Di datazione più recente è la Società delle Missioni Africane, fondata l’8 dicembre 1856 dal Venerabile Vescovo Melchior de Marion Brésillac, segno di quella missionarietà che è al cuore stesso della vita della Chiesa (cfr Francesco, Esort. Ap. Evangelii gaudium, 273). La storia del vostro Istituto, cari fratelli, ben testimonia questa verità: la fedeltà alla missione, infatti, facendovi superare nel tempo mille difficoltà interne ed esterne alle vostre comunità, vi ha permesso di crescere, traendo anzi dalle avversità occasione e ispirazione per partire verso nuovi orizzonti apostolici in Africa e poi in altre parti del mondo. È bellissima, in proposito, l’esortazione lasciatavi dal Fondatore a mantenervi fedeli, nell’annuncio, alla semplicità della predicazione apostolica e, al tempo stesso, sempre pronti ad abbracciare la “follia della Croce” (cfr 1Cor 1,17-25): semplici e tranquilli, anche di fronte alle incomprensioni e alle derisioni del mondo. Liberi da qualsiasi condizionamento perché “ripieni” di Cristo, e capaci di portare i fratelli all’incontro con Lui perché animati da un’unica aspirazione: annunciare a tutto il mondo il suo Vangelo (cfr Fil 1,12-14.21). Che grande segno per tutta la Chiesa e per tutto il mondo!

E veniamo all’Istituto di fondazione più recente: i Servi del Paraclito. Servi di quello Spirito che abita in noi (cfr Rm 8,9) per il dono del Battesimo e che guarisce “quod est saucium” – cioè ciò che è ferito – come canteremo tra pochi giorni nella Sequenza di Pentecoste. Servi dello Spirito che guarisce: tali vi ha voluto padre Gerald Fitzgerald, che nel 1942 ha dato inizio alla vostra opera per la cura dei sacerdoti in difficoltà, “Pro Christo sacerdote”, come dice il vostro motto (cfr Costituzioni, 4,4). Da allora svolgete, in varie parti del mondo, il vostro ministero di prossimità umile, paziente, delicata e discreta nei confronti di persone ferite nel profondo, proponendo loro cammini terapeutici che ad una semplice e intensa vita spirituale, personale e comunitaria, affiancano un’assistenza professionale altamente qualificata, differenziata a seconda dei bisogni. Anche la vostra presenza ci ricorda una cosa importante: e cioè che tutti noi, pur chiamati ad essere per i fratelli e le sorelle ministri di Cristo, medico delle anime (cfr Lc 5,31-32), siamo prima di tutto a nostra volta malati bisognosi di guarigione. Come dice Sant’Agostino, usando l’immagine di una barca, tutti noi «in questa vita abbiamo come delle fenditure proprie della mortalità e fragilità nostra, per le quali entra il peccato dai flutti di questo secolo» (Discorso 278, 13,13). E il Santo Vescovo di Ippona propone un rimedio al male: «Per vuotarci e non andare a fondo – dice –, diamo mano … a questa esortazione… Perdoniamo!» (ibid.). Perdoniamo, perché ovunque, «nelle nostre parrocchie, nelle comunità, nelle associazioni e nei movimenti, insomma, dovunque vi sono dei cristiani, chiunque […] [possa] trovare un’oasi di misericordia» (Francesco, Bolla Misericordiae Vultus, 11 aprile 2015, 12).

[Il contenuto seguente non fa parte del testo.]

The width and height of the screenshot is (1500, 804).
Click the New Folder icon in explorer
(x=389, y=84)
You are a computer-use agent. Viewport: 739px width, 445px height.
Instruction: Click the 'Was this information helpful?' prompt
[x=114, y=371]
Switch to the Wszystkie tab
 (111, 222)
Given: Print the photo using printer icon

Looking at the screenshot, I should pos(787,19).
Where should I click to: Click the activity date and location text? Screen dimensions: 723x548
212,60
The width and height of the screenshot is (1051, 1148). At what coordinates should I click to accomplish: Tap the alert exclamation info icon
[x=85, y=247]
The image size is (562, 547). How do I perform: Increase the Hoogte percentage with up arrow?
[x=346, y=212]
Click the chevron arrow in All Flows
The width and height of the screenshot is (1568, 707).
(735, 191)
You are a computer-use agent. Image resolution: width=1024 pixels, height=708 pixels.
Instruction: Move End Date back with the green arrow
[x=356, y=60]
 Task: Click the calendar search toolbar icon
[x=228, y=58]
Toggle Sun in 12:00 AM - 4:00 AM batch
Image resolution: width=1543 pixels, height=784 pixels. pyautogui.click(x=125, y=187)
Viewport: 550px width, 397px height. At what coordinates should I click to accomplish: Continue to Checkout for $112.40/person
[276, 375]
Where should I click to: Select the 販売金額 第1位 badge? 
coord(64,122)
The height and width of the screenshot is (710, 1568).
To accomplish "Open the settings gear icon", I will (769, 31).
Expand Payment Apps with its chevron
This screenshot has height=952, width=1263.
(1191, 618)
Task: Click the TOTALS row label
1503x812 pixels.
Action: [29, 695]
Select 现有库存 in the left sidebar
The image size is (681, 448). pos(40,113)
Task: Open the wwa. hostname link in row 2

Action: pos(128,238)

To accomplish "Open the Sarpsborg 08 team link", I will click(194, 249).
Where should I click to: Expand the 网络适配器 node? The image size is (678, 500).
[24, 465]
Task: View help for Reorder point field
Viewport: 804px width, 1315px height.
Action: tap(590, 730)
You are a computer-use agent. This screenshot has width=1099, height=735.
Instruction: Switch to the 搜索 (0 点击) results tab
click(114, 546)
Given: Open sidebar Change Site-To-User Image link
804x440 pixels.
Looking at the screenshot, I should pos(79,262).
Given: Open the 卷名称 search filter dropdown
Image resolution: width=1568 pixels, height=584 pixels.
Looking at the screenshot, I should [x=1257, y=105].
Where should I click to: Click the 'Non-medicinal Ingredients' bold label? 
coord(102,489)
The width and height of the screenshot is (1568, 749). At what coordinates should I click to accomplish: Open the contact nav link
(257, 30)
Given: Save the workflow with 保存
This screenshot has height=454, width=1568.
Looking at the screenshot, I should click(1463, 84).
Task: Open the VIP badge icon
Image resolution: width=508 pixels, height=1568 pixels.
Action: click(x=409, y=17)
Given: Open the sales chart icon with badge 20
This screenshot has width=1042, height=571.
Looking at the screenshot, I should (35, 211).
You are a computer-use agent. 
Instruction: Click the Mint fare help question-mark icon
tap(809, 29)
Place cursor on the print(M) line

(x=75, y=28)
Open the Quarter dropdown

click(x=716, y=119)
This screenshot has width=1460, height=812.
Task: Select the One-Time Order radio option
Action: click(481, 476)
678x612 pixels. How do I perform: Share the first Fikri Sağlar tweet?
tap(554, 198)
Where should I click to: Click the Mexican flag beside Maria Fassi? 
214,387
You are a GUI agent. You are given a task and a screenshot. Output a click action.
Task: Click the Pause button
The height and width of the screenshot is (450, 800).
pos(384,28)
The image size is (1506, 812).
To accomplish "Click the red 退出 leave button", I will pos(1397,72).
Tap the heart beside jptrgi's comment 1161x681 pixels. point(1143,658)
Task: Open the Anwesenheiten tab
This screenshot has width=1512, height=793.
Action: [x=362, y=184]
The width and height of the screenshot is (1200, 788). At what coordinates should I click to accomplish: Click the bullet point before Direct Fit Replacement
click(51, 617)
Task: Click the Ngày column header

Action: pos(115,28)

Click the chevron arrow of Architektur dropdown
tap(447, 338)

Carissimi, grazie per la vostra visita, che oggi in questa sala ci mostra la Chiesa in tre dimensioni luminose della sua bellezza: l’impegno della conversione, l’entusiasmo della missione e il calore della misericordia. Grazie per il tanto lavoro che fate, in tutto il mondo. Vi benedico e prego per voi, in questa novena della Pentecoste, perché possiate essere sempre più strumenti docili dello Spirito Santo secondo i progetti di Dio. Grazie.